DD D                 D   D  R-D

“Ladies, sit down on the rug.”

DD D                 D   D  R-D

Next we move on to “The Sleeping Princess”, which is also practice in reading quarter notes and rests.  (Z’s = rests.)

I  I  I  I  I  I  I Z

Oh once there was a princess

I  I  I  Z  I  I  I  Z

A princess,   A princess

I  I  I  I  I  I  I  Z

Oh once there was a princess

Z  I  Z  I  Z  I  Z  Z

Long  a   go.


S L S F R D M (Z)

M R F (Z)  F M S (Z)

S L S F R D M (ZZ)

S (Z) S (Z) D (ZZ)

There are a million verses to this song, so before I type them all out let me just tell you that once we have learned the song, which is the story of Sleeping Beauty, we form a circle and dramatize it.  The circle is the castle.  Inside the circle is the Princess, complete with pink wig.  Outside the circle are the Witch, with her black witch’s hat, and the Prince, with his glasses, nose and mustache.  (You know what I mean…those glasses you can buy with the nose, eyebrows and mustache attached.  They make you look like Groucho Marx.)  Crouching down around the perimeter of the circle are 3 or 4 students holding plastic or silk foliage.  Here’s how it goes:

When we sing the first verse the princess pretends to primp her hair and smooth her dress.

Verse 2:  She lived up in a castle, a castle, a castle, she lived up in a castle, long ago.  (Princess walks around the inside of the castle.)

Verse 3:  A witch came to the castle.  (Witch walks around outside of circle.)

Verse 4 :  She came to see the Princess.  (Witch enters the circle and she and the Princess pretend to have a conversation.)

Verse 5:  She cast a spell upon her.  (Witch waves hands at Princess in spell making gesture.)

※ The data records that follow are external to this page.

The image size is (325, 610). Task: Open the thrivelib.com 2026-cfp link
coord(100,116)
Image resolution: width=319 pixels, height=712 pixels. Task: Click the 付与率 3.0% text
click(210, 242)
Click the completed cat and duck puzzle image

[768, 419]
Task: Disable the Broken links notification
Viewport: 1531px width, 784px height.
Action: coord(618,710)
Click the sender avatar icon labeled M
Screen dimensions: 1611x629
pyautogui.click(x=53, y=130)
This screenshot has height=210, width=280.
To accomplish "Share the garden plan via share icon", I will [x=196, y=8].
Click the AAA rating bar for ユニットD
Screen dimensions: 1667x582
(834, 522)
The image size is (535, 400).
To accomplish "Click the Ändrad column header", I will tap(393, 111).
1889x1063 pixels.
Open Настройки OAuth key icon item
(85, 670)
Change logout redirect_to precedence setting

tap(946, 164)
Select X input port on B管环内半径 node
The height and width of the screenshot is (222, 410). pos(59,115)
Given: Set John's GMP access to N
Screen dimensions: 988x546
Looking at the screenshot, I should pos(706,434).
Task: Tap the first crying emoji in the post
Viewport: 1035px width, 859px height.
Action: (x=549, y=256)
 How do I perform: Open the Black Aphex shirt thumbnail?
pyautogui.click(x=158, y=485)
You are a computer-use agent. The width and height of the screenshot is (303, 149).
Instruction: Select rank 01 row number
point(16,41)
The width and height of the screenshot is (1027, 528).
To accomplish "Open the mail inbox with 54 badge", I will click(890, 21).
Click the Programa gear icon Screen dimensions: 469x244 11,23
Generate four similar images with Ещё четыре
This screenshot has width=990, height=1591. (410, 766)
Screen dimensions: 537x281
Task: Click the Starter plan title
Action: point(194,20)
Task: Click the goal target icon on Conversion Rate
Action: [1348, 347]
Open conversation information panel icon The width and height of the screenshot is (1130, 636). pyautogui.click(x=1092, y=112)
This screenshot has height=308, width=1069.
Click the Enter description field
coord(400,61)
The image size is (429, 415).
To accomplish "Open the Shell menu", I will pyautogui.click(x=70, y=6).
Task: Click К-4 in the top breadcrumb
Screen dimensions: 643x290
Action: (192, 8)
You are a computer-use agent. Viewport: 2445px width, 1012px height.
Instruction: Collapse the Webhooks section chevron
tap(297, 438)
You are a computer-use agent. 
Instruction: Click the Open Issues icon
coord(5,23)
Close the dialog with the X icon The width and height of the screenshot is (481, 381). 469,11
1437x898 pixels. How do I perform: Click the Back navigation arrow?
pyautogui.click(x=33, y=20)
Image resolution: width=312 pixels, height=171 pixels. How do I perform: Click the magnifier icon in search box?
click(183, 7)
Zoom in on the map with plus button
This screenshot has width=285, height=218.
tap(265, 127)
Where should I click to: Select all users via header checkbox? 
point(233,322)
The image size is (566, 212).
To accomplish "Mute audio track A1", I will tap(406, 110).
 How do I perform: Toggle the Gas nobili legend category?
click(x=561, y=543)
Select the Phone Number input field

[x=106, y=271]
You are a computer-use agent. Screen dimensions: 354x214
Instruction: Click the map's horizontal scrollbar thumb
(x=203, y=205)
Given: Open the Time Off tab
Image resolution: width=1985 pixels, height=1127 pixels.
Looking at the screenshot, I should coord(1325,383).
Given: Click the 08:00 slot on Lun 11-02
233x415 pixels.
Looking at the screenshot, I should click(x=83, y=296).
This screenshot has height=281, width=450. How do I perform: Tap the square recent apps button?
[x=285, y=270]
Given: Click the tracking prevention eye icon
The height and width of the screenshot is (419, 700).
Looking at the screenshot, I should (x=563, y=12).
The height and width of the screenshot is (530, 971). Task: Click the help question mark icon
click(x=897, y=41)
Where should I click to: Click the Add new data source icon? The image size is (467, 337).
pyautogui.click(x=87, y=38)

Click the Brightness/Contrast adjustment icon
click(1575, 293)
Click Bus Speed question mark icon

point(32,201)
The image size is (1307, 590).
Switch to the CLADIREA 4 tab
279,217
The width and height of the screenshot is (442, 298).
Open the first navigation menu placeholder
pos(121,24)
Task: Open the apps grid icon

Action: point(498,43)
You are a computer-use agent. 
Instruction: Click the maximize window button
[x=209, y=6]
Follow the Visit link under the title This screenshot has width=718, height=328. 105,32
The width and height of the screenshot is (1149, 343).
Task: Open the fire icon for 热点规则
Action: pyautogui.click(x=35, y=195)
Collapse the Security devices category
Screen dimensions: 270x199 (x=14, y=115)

Verse 6.  The Princess grew so sleepy.  (Princess yawns and stretches, which becomes part of the castle.)

Verse 7:  A hundred years she slept there.  (Princess lays down and goes to sleep.)

Verse 8:  the castle grew so quiet.  (Sung pp)

Verse 9:  The bushes grew around it.  (Students crouched with foliage stand up tall and hold foliage over their heads.)

Verse 10:    One day a Prince came riding.  (Priince gallops around outside of circle.)

Verse 11:  He chopped down all the bushes.  (Gentle karate chops, bushes fall down.)

Verse 12:  He gently woke the Princess.  (Enters circle and shakes the Princess.)

This can be done with no costumes at all and is just as much fun.  The kids ask for this activity all year.

The Second Graders have already begun learning the music for their holiday program, “December in Our Town.”  This program was originally meant for older students, but I simply eliminate the parts that are too difficult for second graders.  There are songs for many December holidays:  Christmas Sacred, Christmas Secular, Hanukkah, Kwanzaa and Las Posadas.